Announcements
April 7, 2026The 3 Laws of Go-to-Market Strategy from Clay’s Varun Anand
The Three Laws of Go-To-Market Physics
Law #1: Find Your Unique Advantage
“Each time you refine your targeting to beat your competitors with something like this, you're obeying that first law.” — Varun Anand
Law #2: No Creative Advantage Lasts Forever
AI tools can compress campaign timelines, but they also make it easier for competitors to copy your playbook. AI accelerates that lifecycle.
Anand compared it to the career arc of Taylor Swift: constant reinvention is what keeps her ahead. In marketing terms, that means new channels, new positioning, new campaign formats. Especially in AI-saturated channels like LinkedIn, email, and SEO, GTM leaders need to continuously evolve.
The winners constantly reinvent themselves with iterative speed that keeps them ahead.
“No creative advantage is going to last forever because as you scale up a strategy, other people will copy it and then it will stop working.” — Varun Anand
Law #3: Iteration Speed Determines Who Wins
Success comes to those who experiment, learn, and adapt faster than everyone else. Anand shared some examples of what this looks like in practice:
- Canva's GTM team monitors social media posts to identify off-brand content, then reaches out to design heads with proof of the problem and a solution. They're not asking if you have a problem, but showing you that you do (along with a way to fix it).
- A logistics staffing company used satellite imagery and AI to count parking spots at warehouses which became the best predictor of warehouse size when traditional data didn’t exist.
- A medical practice software company analyzes insurance payment code changes every 90 days and alerts practices the morning changes go live, with detailed impact breakdowns and templated letters for insurance companies.
"It's confident, it's creative, it's quick and it's timely." — Varun Anand
Ask Better Questions.

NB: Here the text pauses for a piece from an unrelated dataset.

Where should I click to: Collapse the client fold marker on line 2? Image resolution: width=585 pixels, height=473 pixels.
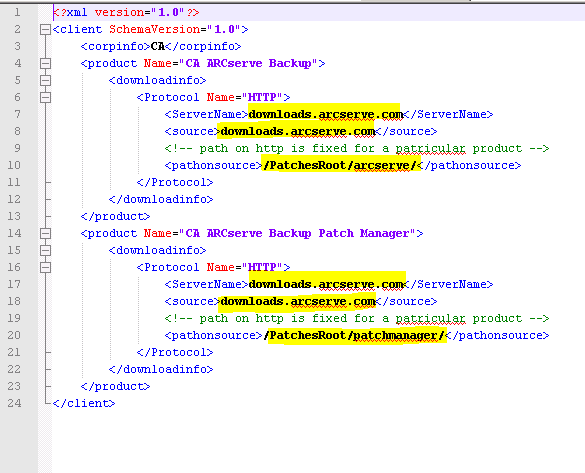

Find Hidden Signals.
"What do I know about my best customers that no one else does? That is going to be your best predictor for go-to-market success than anything else," Anand commented.
Start by asking:
- What is your best sales rep doing that others aren't?
- Which customers keep wanting to expand?

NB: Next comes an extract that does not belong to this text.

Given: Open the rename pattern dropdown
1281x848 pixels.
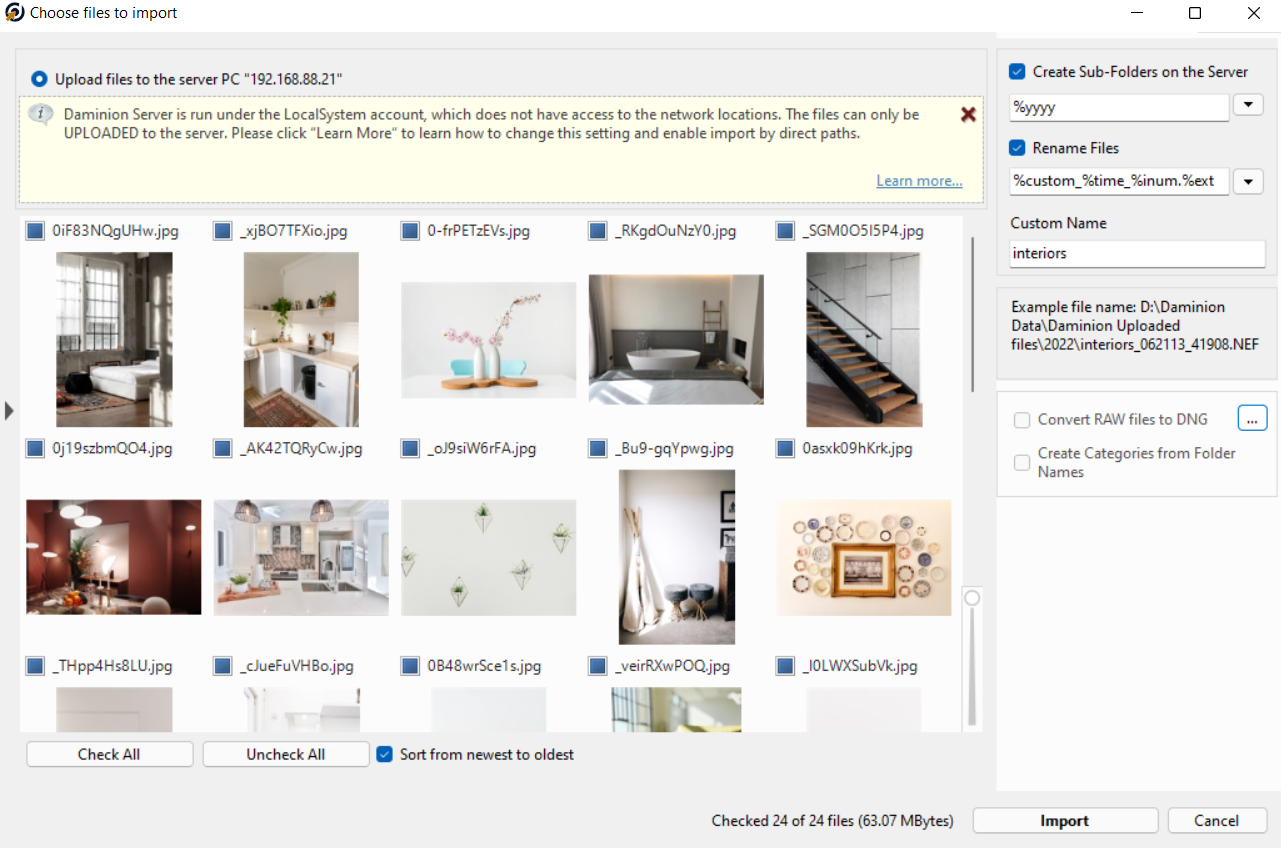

- Where are your prospects having conversations?
- What's the common thread in your support queue?
These answers reveal "hidden signals", or the insights scattered across your company that become golden when you systematize them.
Three Approaches to AI-Powered GTM
AI can do a lot. But what’s the right way to apply it to go-to-market? Anand broke down the three most common approaches
Approach #1: AI Automates Everything: AI SDR companies promise full automation, but the technology isn't there yet. Plus, it's a black box without flexibility.
Approach #2: AI Improves Every Rep Incrementally: GTM copilots help, but improvements are incremental and training is heavy.
Approach #3: Build Better Workflows (The Winner): Centralize manual research into one ops team that builds systems to auto-detect when customers have burning needs. This approach makes reps better and enables your best reps to do things they never could before.
At Clay, Anand shared that reps started building personalized apps for customers instead of doing manual research. "One person with the right approach can make 50 reps way more effective," he highlighted.
Enter the GTM Engineer
The most successful companies today are treating go-to-market like a product function, complete with:
- Product managers
- Engineers
- Revenue operations specialists
Traditional assembly-line GTM structures (SDRs → AEs → RevOps) lead to standardization that kills innovation. Instead, put GTM engineers at the center, working with sales and marketing to test ideas, build systems, and scale what works.
“We’d like to call them GTM engineers… the role has just exploded since we coined it two years ago.” — Varun Anand
Even three-person startups can adopt this mindset. One person can wear the GTM engineer hat, all they need is to have the experimentation mindset.
There is No Silver Bullet
Anand didn't offer one super-powered tactic because there isn't one. AI will improve, tools will evolve, but the physics remain: creative advantages don't last forever.
You can't be wedded to one tool, workflow, or approach because go-to-market isn’t a one-time launch. It’s an always-on system. Invest in your ability to ask the right questions, move fast, and keep experimenting.